● **Activity**
Look through the lines below and extract each one that contains "Logopädie".

● **Listed records**
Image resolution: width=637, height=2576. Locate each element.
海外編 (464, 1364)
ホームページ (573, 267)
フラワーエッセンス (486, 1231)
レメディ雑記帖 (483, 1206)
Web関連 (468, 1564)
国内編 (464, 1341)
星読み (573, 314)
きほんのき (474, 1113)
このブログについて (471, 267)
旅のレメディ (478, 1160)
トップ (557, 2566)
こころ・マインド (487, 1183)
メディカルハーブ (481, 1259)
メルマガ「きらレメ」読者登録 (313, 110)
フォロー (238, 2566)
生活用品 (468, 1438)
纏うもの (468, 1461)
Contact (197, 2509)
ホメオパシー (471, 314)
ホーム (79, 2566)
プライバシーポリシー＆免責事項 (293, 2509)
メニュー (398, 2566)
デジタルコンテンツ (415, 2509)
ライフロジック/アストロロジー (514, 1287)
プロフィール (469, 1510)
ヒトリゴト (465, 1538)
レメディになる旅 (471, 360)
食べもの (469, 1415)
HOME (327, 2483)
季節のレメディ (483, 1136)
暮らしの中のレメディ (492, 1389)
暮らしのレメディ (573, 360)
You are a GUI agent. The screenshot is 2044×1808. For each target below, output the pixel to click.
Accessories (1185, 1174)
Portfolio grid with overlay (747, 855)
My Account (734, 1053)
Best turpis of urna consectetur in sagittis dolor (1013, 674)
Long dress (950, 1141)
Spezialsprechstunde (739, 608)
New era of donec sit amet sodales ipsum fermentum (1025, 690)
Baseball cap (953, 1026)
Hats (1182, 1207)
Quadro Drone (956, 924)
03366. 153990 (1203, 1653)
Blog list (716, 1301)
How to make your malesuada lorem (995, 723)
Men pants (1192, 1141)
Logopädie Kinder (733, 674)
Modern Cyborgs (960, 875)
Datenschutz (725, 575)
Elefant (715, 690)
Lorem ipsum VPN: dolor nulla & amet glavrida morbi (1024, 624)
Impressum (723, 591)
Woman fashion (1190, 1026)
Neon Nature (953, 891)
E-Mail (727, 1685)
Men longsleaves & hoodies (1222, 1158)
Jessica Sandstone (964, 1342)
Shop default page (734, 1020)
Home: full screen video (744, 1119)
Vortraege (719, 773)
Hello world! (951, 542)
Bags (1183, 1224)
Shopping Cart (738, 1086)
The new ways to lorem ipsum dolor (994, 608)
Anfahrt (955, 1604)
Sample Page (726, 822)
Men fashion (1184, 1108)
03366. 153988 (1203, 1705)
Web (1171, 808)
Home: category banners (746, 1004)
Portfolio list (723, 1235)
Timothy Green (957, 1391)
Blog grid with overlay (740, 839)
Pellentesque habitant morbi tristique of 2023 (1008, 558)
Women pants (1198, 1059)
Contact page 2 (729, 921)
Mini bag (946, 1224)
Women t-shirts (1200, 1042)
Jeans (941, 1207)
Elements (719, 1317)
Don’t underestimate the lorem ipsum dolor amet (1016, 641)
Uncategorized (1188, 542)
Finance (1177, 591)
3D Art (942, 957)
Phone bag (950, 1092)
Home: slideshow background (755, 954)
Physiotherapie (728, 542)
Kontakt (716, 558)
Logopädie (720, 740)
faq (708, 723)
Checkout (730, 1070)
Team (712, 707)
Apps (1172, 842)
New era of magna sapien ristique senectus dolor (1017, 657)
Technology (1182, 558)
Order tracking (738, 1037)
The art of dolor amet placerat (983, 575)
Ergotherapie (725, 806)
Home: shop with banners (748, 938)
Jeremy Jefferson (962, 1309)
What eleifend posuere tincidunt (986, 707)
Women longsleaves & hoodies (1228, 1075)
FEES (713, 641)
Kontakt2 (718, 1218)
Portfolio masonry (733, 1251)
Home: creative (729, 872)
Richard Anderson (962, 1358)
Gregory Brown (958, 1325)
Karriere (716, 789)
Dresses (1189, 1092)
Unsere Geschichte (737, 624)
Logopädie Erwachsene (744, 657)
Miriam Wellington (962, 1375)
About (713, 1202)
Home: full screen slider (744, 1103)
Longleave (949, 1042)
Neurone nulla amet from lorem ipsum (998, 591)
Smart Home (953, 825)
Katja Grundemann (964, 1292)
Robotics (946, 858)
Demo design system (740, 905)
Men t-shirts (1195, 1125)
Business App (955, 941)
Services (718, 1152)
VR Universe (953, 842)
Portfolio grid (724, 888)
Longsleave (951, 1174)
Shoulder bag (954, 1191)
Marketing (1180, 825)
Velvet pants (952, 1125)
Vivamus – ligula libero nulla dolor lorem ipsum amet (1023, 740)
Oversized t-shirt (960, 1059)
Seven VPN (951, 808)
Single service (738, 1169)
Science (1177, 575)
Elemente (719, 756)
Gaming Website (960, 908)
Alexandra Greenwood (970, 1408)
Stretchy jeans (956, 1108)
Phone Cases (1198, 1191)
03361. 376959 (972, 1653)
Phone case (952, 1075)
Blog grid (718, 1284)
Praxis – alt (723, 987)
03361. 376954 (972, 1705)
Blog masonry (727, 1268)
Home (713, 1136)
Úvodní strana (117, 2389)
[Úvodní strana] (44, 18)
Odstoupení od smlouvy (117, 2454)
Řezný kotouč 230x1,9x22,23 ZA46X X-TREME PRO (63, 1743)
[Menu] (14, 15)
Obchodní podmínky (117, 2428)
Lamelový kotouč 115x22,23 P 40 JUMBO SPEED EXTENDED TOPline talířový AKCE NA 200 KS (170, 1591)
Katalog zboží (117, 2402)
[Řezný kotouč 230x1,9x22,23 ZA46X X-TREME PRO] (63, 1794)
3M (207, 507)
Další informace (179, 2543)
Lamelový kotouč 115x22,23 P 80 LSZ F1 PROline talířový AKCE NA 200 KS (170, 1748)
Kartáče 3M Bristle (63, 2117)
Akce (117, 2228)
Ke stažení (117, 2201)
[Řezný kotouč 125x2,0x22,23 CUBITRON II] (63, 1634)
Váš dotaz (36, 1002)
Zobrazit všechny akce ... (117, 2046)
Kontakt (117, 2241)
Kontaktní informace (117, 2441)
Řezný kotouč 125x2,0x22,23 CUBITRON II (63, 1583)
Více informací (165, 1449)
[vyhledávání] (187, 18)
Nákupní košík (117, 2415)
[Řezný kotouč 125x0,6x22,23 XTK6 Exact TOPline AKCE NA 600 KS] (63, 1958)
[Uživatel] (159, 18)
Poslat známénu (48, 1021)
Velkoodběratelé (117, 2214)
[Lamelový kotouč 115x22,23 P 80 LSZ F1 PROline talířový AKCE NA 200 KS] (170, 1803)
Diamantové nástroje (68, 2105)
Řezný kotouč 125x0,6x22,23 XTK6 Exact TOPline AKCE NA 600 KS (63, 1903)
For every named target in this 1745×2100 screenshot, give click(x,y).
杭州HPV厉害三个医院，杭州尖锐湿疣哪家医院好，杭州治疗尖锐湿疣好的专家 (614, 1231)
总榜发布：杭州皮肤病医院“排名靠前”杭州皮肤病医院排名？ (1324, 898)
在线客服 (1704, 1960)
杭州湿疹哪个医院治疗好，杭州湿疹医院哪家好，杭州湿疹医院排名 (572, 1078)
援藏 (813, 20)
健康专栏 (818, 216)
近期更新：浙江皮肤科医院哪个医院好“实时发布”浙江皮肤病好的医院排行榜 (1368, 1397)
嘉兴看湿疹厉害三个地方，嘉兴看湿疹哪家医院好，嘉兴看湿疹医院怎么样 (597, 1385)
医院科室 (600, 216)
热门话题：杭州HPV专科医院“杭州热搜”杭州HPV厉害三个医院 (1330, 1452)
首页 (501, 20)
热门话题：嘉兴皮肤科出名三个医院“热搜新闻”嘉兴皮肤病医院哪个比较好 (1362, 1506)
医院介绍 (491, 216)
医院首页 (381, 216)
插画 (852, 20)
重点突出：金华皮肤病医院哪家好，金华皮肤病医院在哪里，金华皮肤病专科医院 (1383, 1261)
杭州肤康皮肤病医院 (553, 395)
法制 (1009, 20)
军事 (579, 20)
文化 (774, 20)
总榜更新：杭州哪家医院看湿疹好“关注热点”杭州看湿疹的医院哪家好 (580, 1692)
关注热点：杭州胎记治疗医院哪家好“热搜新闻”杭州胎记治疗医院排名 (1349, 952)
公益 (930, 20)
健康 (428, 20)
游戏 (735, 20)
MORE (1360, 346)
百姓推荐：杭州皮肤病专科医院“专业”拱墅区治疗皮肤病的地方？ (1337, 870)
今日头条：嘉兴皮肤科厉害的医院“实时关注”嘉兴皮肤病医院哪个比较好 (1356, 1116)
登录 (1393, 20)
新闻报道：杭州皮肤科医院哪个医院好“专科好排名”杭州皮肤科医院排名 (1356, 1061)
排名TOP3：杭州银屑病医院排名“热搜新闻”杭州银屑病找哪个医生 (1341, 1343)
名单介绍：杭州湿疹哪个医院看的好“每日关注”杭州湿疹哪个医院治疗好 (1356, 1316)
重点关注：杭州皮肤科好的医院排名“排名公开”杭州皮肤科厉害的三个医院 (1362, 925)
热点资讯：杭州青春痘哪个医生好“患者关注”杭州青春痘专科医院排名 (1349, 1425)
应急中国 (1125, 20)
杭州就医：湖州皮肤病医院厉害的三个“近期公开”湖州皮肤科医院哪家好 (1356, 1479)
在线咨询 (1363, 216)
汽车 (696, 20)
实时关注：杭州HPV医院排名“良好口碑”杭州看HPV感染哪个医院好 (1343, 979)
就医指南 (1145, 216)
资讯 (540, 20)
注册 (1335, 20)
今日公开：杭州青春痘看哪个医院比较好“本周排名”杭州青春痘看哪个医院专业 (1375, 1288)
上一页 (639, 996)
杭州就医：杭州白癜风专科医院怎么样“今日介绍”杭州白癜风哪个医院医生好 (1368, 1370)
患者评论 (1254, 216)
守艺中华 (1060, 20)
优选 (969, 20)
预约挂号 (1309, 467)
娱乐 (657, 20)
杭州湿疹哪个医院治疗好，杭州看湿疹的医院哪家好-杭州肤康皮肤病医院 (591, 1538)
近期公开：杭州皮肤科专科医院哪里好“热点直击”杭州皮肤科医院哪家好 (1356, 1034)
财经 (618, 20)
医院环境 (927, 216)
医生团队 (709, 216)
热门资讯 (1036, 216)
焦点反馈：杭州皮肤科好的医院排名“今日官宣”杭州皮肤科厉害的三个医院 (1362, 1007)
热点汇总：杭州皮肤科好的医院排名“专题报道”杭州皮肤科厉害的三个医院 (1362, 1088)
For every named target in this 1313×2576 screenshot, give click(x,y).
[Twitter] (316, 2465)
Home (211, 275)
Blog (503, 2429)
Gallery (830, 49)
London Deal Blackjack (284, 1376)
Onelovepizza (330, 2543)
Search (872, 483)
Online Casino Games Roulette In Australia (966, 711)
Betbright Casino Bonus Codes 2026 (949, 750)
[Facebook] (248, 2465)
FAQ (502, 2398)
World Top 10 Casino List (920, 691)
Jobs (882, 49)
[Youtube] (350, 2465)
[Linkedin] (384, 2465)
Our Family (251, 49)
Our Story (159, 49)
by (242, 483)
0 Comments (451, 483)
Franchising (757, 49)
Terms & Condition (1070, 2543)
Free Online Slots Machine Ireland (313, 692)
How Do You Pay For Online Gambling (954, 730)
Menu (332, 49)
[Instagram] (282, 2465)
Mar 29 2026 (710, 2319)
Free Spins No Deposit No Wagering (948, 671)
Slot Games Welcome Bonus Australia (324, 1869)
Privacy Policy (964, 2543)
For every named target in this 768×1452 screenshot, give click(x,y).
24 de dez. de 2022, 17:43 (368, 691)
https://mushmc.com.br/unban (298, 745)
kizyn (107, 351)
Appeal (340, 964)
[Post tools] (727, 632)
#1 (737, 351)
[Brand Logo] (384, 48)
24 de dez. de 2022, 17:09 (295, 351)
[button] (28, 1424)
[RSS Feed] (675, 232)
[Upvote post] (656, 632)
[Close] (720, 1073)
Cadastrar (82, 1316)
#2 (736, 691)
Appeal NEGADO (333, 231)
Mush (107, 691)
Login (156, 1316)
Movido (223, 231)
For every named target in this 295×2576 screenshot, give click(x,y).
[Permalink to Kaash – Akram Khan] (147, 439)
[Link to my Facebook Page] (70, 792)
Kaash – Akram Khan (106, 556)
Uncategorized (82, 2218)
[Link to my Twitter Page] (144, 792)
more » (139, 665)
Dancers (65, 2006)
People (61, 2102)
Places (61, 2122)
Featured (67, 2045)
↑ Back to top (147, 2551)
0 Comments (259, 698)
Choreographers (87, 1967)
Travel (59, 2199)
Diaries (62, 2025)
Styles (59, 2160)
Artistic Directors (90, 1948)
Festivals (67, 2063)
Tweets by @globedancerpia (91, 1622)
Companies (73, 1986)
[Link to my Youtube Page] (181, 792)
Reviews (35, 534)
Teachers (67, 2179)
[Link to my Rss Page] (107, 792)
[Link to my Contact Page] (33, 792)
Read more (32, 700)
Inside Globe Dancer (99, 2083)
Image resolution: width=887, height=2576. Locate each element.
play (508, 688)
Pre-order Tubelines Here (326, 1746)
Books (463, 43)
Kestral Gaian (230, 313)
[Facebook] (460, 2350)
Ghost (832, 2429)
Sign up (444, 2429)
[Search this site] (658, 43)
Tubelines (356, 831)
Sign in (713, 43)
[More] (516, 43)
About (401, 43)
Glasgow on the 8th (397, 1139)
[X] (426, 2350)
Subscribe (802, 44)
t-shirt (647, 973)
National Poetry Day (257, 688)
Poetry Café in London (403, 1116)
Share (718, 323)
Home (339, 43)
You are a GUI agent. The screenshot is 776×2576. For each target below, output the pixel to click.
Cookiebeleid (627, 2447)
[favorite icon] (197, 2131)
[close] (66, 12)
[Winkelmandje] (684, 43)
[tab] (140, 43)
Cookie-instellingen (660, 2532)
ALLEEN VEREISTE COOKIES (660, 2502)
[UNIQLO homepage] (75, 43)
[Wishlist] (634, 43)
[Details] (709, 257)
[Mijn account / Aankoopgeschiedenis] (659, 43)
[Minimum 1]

● **Result**
Logopädie Kinder (733, 674)
Logopädie (720, 740)
Logopädie Erwachsene (744, 657)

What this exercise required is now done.